Robinson identified household items that Louisville Public Media purchased in bulk online.  He and several JCPS music teachers then assembled the homemade instrument packs, which were distributed to classes for Semple, Layne, Breckinridge-Franklin, Zachary Taylor, Indian Trail, Kennedy Montessori and Waller-Williams elementary schools.

The music kits look significantly different from what students are used to having in music class: dowel rods wrapped with duct tape serve as rhythm sticks, and plastic stadium cups double as drums.  Plastic eggs filled with popcorn are now shakers, and sections of foam pool noodles, sliced in half, are scraped together to create long and short sounds.

Some of the items in the kits aren’t innately musical: the kits contain scarves so students can respond to the music through movement; sheet protectors and dry erase markers for reusable work sheets; and animal figurines, so students can create a story with figurines, and then create music to tell that story.

In a recent music class, students could choose what ‘instrument’ to play.  Some drummed on plastic cups with dowel rods, while others shook plastic filled eggs to a beat.

“They are really enjoying making music with all these different sounds,” Mueller said. “Definitely the different percussion is a favorite because it allows them to play along and make the music themselves, even when they don’t have the regular instruments to play on.”

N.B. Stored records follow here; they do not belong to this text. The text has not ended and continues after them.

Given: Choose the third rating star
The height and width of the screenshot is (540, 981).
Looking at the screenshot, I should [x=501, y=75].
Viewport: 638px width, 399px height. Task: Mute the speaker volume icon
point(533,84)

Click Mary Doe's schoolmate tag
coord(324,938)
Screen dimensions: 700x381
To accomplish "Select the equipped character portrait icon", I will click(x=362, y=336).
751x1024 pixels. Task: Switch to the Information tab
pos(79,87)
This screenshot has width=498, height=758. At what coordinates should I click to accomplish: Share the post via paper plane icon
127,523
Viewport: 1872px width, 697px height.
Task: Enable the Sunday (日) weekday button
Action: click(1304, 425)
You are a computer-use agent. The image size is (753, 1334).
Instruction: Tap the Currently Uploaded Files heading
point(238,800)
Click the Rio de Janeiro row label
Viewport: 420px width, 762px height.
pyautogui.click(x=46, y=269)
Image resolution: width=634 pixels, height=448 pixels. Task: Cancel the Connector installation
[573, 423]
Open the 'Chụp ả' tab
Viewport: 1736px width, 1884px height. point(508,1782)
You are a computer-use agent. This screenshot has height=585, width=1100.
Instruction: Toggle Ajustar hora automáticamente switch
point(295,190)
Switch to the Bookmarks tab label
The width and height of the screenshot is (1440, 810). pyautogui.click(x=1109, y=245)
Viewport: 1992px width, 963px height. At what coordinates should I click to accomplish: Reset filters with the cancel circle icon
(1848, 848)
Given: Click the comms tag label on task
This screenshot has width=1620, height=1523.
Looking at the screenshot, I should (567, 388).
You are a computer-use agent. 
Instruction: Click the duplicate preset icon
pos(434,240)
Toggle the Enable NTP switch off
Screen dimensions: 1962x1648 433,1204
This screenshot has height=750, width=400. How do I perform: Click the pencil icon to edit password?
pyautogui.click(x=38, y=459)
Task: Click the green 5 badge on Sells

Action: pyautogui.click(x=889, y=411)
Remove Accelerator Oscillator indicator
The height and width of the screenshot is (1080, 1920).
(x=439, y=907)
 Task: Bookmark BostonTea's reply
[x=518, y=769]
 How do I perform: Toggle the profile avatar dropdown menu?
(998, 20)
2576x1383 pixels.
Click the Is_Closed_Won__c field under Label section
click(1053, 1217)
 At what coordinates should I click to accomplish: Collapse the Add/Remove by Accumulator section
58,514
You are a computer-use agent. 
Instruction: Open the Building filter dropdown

“It’s actually more fun, in my opinion,” said fifth-grader Bella, as she scraped two sections of a pool noodle together.  “I never thought that you could make music with things around the house, but Ms. Mueller taught us that you can make music with just about anything.”

Regardless of what tools they use to make music, students benefit from musical instruction, Robinson said.

“I always say, ‘music is the most important class,’ and I really believe that,” Robinson said. “These are experiences where students connect with a deep part of themselves and they share that with the rest of their class, and it gets to our humanity.  I don’t think any other class can do that quite the way music can.”